What is expected: Within the data that follows, set down exactly the lines from the one containing "Task: Click the" through the one containing "This screenshot has height=630, width=1362.", both ends included.

Records supplied:
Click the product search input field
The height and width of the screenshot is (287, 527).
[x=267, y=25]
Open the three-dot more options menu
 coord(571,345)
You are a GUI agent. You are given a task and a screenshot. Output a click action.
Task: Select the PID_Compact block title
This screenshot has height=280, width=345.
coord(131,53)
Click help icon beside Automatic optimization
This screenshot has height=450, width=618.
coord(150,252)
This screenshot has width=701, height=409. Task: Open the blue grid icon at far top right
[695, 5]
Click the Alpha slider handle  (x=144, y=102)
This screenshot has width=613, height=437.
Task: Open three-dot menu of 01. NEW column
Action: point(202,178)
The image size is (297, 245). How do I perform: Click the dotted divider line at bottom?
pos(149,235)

---

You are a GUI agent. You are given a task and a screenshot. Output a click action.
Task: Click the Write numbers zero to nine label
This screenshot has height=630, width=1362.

...

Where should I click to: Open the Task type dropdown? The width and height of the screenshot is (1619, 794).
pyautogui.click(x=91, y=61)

Expected answer:
Task: Click the Write numbers zero to nine label
This screenshot has height=630, width=1362.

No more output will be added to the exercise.